| Boy I really hesitate to offer advice on this. Just know it's coming from someone who is in the midst of starting a not yet successful startup. So maybe this is terrible advice, or I may be the wrong person to give it. Seems like enough of a disclaimer. I found myself experiencing feelings similar to what you're describing. Something that helped was not focusing on the future end state so much. I remember one time seeing this interview with Bezos where they were congratulating him on Amazon's stock price at that time. And he was talking about how he tries to encourage Amazon employees to think in terms of inputs to Amazon, not outputs (like stock price). I really like that idea of focusing on doing the hard work at hand and not worrying too much about what comes out on the other side. Obviously this can go too far, you still need some vision to aim at. But I find that not only with this experience, but with learning other things too there can be sort of a stall where it feels like nothing is happening. You keep showing up every day but it feels like there are no results. There is value in having a sort of stubbornness in the face of that. Focusing in on doing the work of the day and finding joy in it, rather than worrying about a payoff that may or may not ever come. I think this is one of the reasons that startups work better when it's a topic you're sort of obsessed with. It helps to be able to work on something that you don't even care all that much if it leads to anything.
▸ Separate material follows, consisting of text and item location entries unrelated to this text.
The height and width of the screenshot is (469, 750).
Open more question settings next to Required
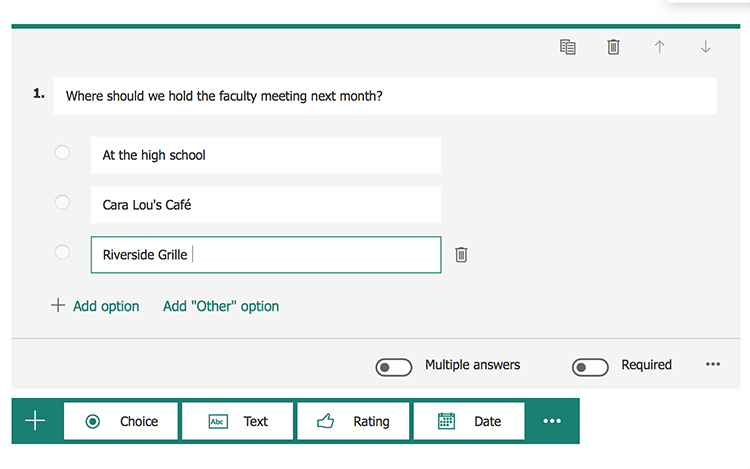712,365
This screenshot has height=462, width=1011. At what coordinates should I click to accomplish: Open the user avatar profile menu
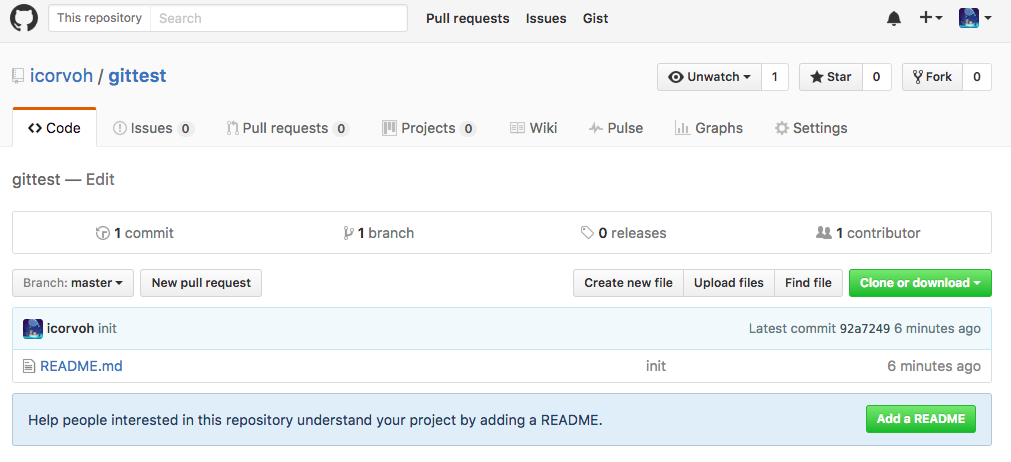pos(975,18)
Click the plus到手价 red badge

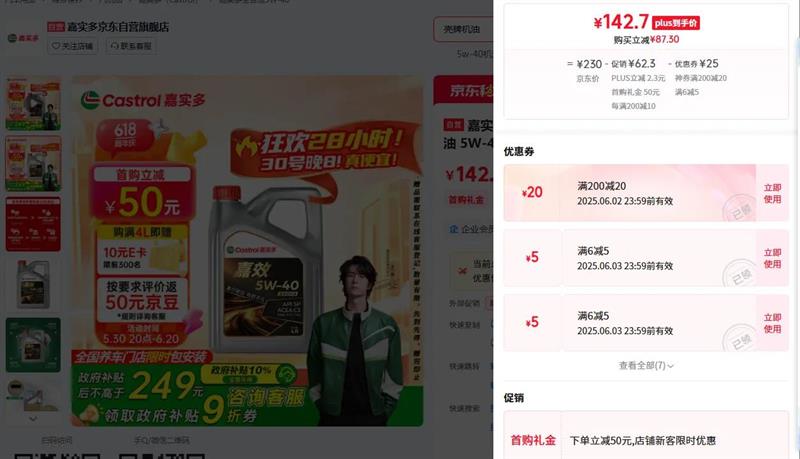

Just a weird and interesting thread you keep pulling on. |
I've noticed within myself some long-ingrained fear of failure, and this seems to manifest as dreading my work for fear of a suboptimal "outcome" (I don't know how to solve a problem, a project takes too long, rejection/setbacks on the funding front).
Any tips or strategies that have helped you shift your mindset to being more about "inputs" other than diligent repetition/journaling?